Whijfif · 12/12/2024 10:25

PP makes a good point, is the lump sum tax free? You'll pay a lot more tax a year on the 29k pension than the 18k.
You have medical conditions which will likely reduce your life expectancy so in your shoes I'd take the lump sum (and put in high interest account) and the reduced pension

GreatTheCat · 12/12/2024 12:33

I don't know if I have to pay tax on it. I'll find out.

I'm single (my choice) and I have a similar amount in the bank as the lump sum.

OP posts:
Harassedevictee · 12/12/2024 13:29

@GreatTheCat is the pension index linked I.e. goes up each April?
Is there a way to take a pension of say £25k and a smaller lump sum?
Are you entitled to PIP?

You will pay tax on your pension but not NI nor pension contributions.

Karatema · 12/12/2024 14:50

GreatTheCat · 12/12/2024 12:33

I don't know if I have to pay tax on it.
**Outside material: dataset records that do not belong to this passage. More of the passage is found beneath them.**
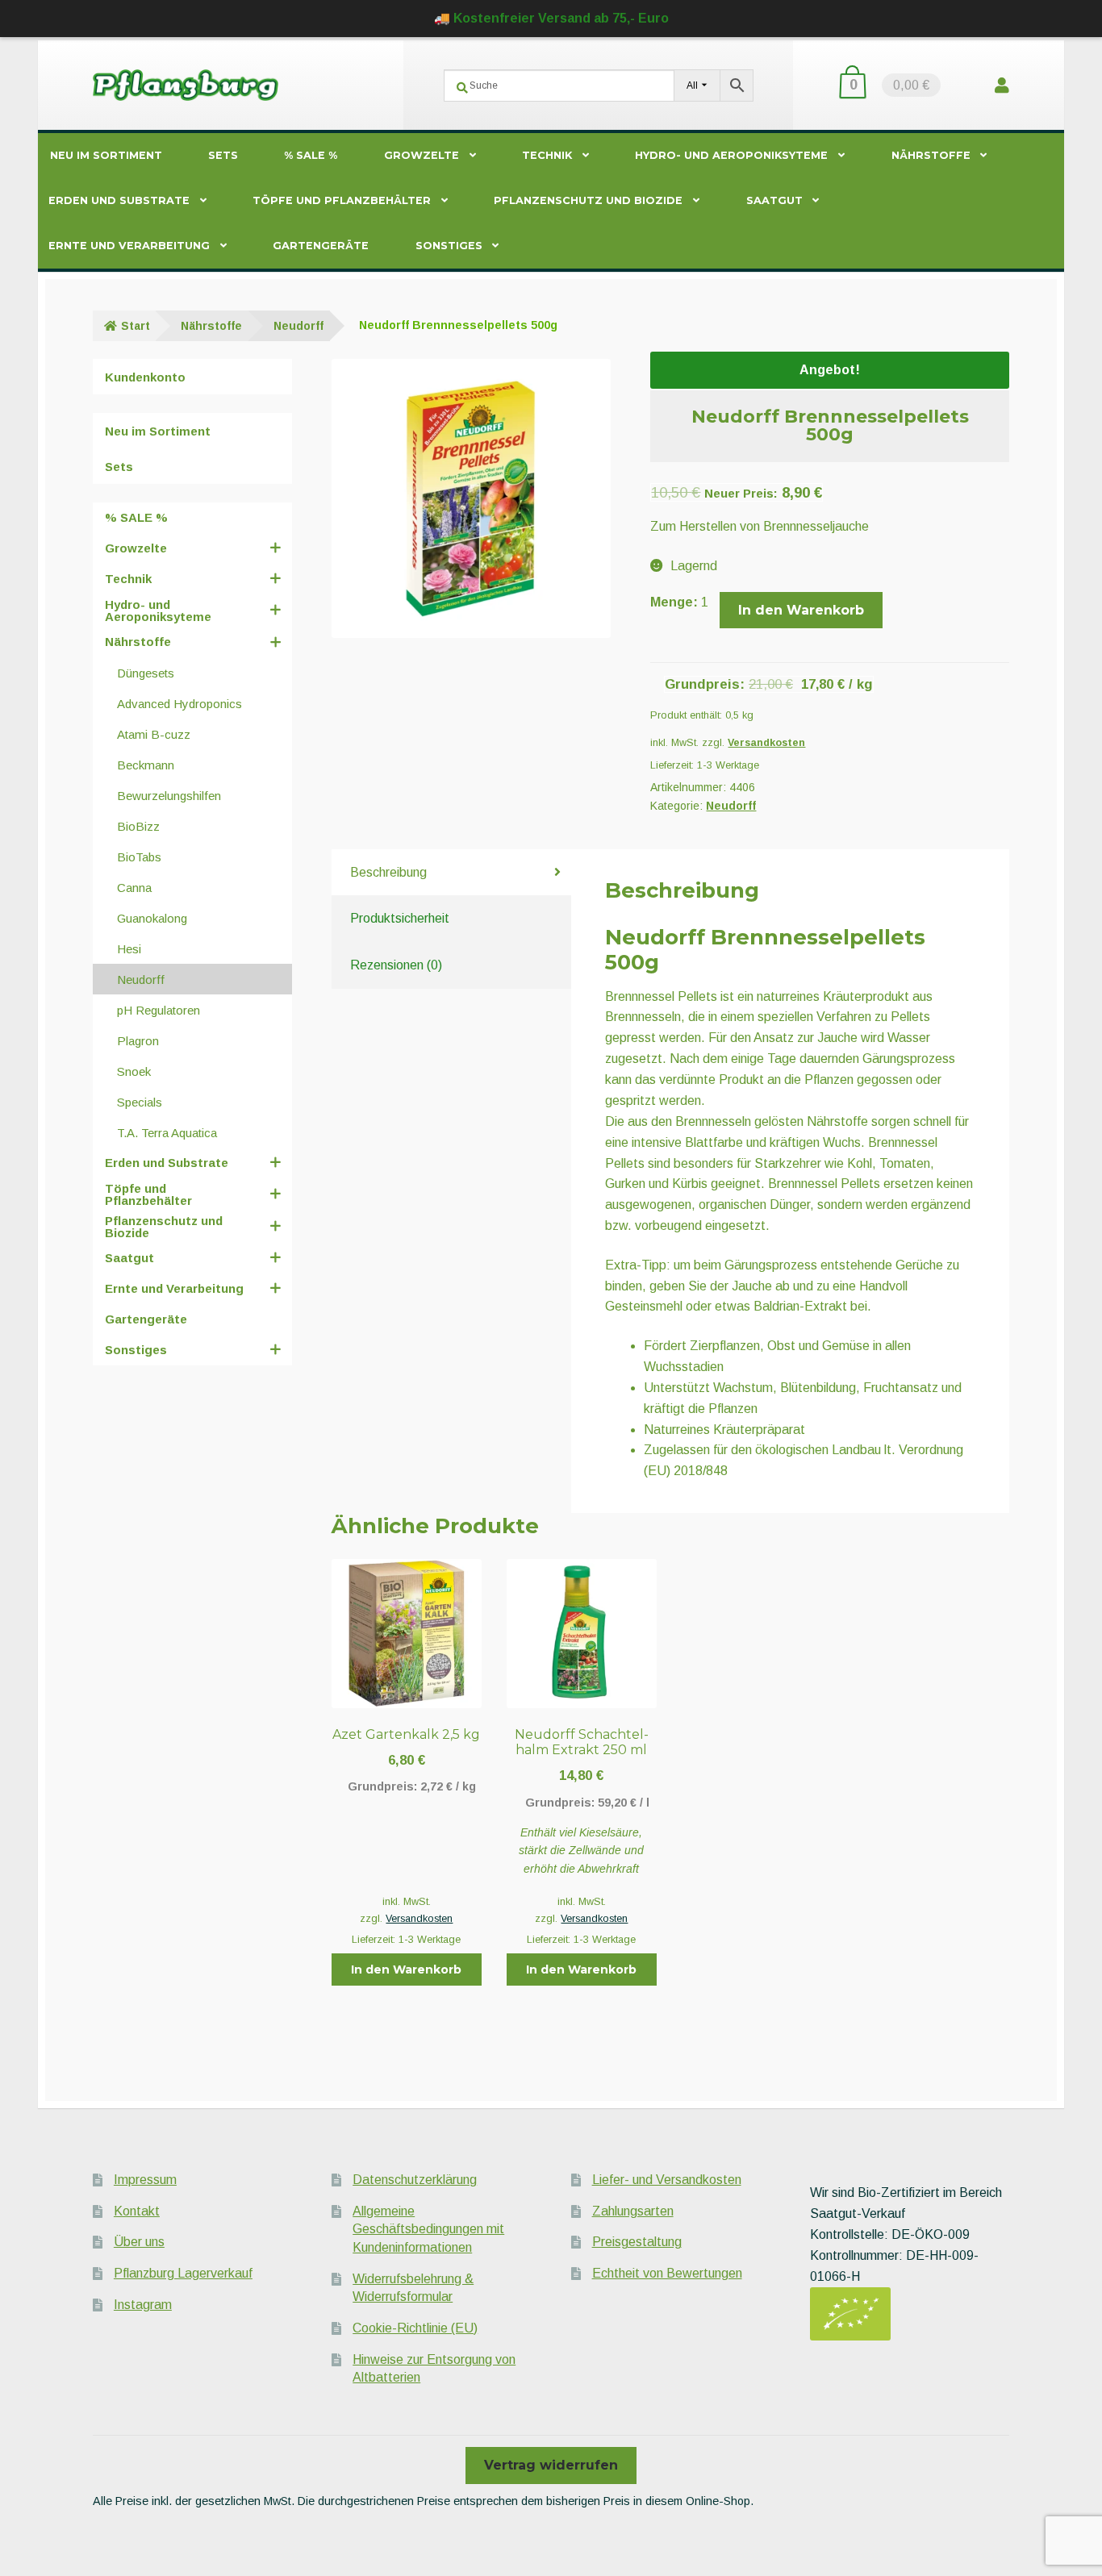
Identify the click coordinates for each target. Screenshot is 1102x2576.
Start (135, 325)
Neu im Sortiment (106, 155)
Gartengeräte (321, 246)
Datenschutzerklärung (415, 2179)
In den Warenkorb (801, 610)
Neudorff (298, 325)
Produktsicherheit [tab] (399, 918)
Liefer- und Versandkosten (666, 2179)
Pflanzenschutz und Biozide (588, 200)
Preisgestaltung (637, 2242)
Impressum (145, 2179)
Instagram (143, 2304)
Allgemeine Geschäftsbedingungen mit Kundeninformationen (428, 2229)
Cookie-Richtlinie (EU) (415, 2328)
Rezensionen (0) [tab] (396, 965)
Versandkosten (766, 742)
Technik (547, 155)
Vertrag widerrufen (551, 2465)
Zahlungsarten (633, 2211)
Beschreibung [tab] (388, 872)
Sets (223, 155)
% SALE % (310, 155)
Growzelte (421, 155)
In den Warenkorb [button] (406, 1969)
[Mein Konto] (1002, 85)
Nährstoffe (931, 155)
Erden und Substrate (119, 200)
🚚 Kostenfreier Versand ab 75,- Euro (551, 18)
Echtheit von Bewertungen (667, 2273)
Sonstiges (448, 246)
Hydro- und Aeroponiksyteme (731, 155)
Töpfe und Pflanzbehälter (342, 200)
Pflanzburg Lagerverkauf (183, 2273)
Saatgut (774, 200)
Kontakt (137, 2211)
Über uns (139, 2242)
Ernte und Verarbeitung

I'll find out.

I'm single (my choice) and I have a similar amount in the bank as the lump sum.

Of course you do, it's income.

GreatTheCat · 12/12/2024 14:56

Yes, it's linked.

I'm thinking of taking the higher amount.

Thanks all

OP posts:
LoremIpsumCici · 12/12/2024 14:58

You can use your 25% tax free pension allowance by excluding 25% of each annuity payment from your taxable income. It would end up only being £750 extra income tax per year to take £29k instead of £18k per year.

Essentially £10k a year extra income for life.